Janek oczywiście był uśmiechnięty od ucha do ucha, kiedy zobaczył, że gra się tutaj już normalnymi piłkami. Nie jest najlepszy w swojej grupie i bardzo dobrze. Jak do tej pory moje indywidualne treningi z Jankiem budowały jego tenisową pewność siebie, ale teraz potrzebuje grupy i innych dzieci oraz radzenia sobie w różnych sytuacjach rywalizując w grupie. Cieszę się, że nie jest najlepszy. Uważam, że jest to bardzo dobre miejsce do rozwoju oraz do budowania jego pokory.
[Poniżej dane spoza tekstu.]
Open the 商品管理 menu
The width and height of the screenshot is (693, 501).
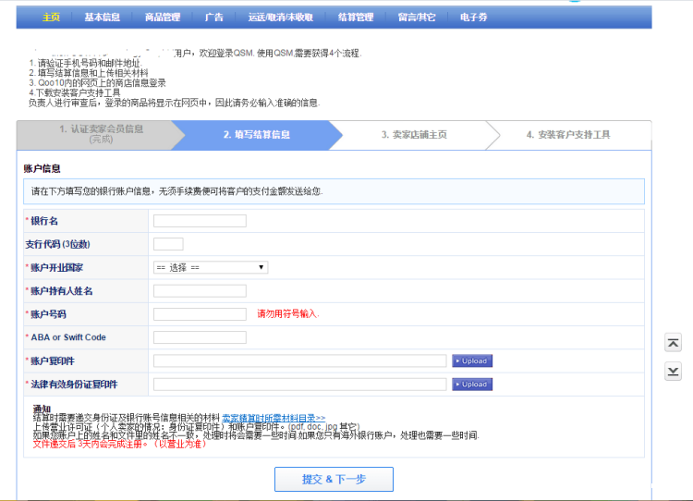[163, 17]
Jak dostanie trochę po dupie to też mu się przyda. 😉 Nie może w końcu uważać, że jest utalentowany, bo jeśli tak będzie myślał to nie będzie mu się chciało pracować, bo może uważać, że sam talent wystarczy, a to jest bardzo niebezpieczne. Moja i trenerów w tym rola, żeby pracował bez względu na to czy ma talent czy też nie.

image2
Z takim zdjęciem odbijanie na ściance motywuje jeszcze bardziej…
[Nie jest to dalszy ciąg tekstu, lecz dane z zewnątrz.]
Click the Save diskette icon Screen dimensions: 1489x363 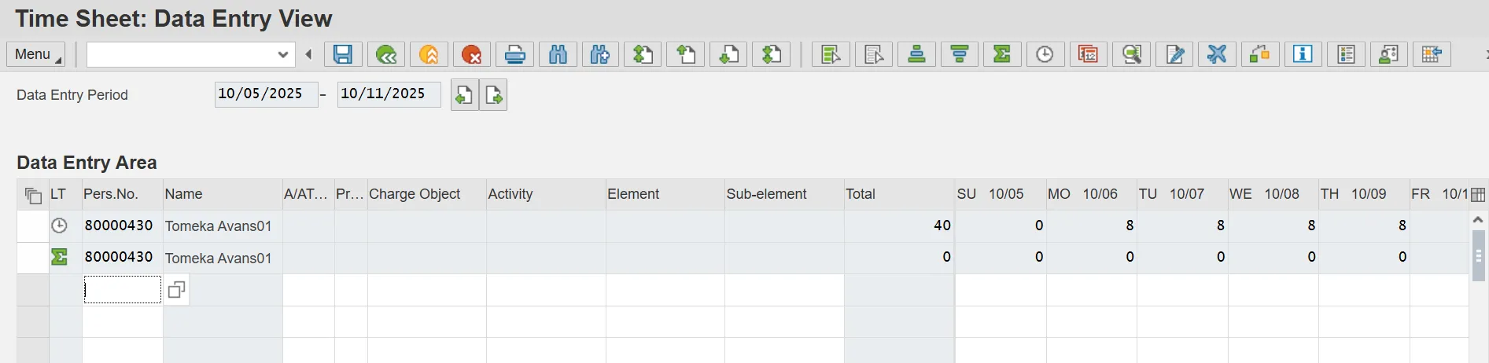[343, 54]
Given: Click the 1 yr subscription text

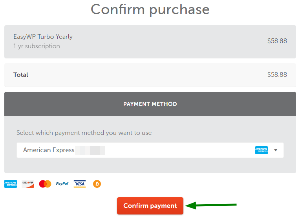Looking at the screenshot, I should coord(37,46).
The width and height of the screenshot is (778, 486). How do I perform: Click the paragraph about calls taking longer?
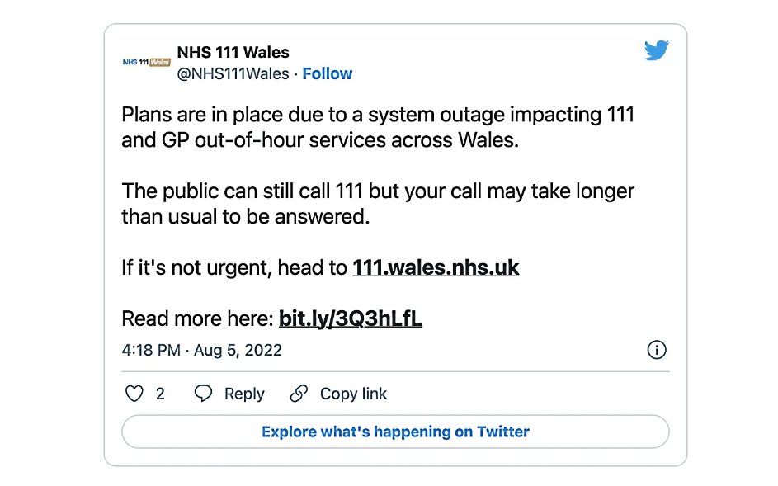[377, 203]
Trenerzy są bardzo otwarci, co też jest normalne tutaj w Hiszpanii. Widać, że mają bardzo dobre relacje z uczestnikami zajęć i nie przechodzą obojętnie, gdy popełniane są błędy lub gdy pojawią się pozytywne zachowania i zagrania. Wychwytują to wszystko natychmiast i albo umacniają zawodników albo szybko korygują, aby utrwalać pozytywne nawyki już od samego początku, co jest niezmiernie ważne.
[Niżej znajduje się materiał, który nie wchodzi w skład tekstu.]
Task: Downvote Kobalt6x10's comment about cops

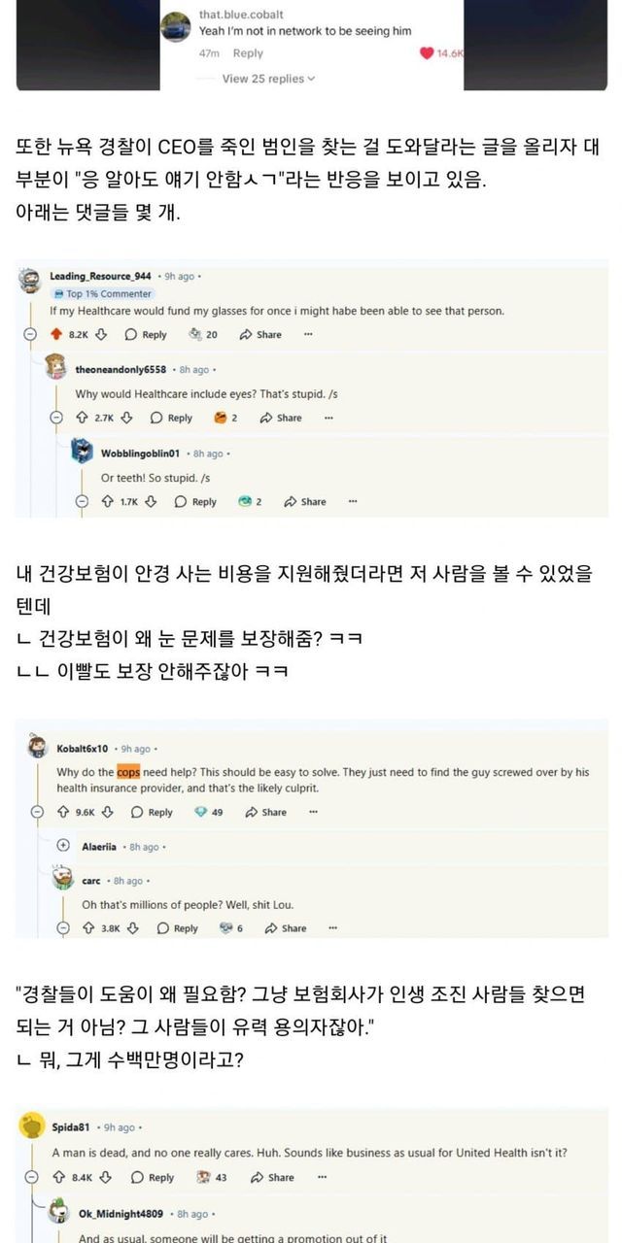Action: click(113, 812)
Co do pozytywnych nawyków od małego, to po treningu tenisowym, który trwa godzinę dzieci mają jeszcze pół godziny “ogólnej”. Mają gry i zabawy poza kortem już w większej grupie, a czasem też brzuszki oraz rozciąganie. Podoba mi się to, że 6 latek ma praktycznie taki sam schemat treningowy jak dorosły zawodnik, ale oczywiście w mniejszym wymiarze czasowym i z dużo większym udziałem gier i zabaw. Dzieci tutaj w akademii są już od początku uczone, że trening przygotowania fizycznego jest nieodłącznym elementem tenisa, podobnie zresztą jak “brzuszki” czy rozciąganie. Później jak są starsze to nie ma zaskoczenia, że trzeba zacząć w końcu robić ogólną.

Póki co Jankowi bardzo podobają się treningi i zobaczymy co kolejne tygodnie treningów przyniosą. Jesteśmy dobrej myśli i oczywiście polecamy akademię Ferrera.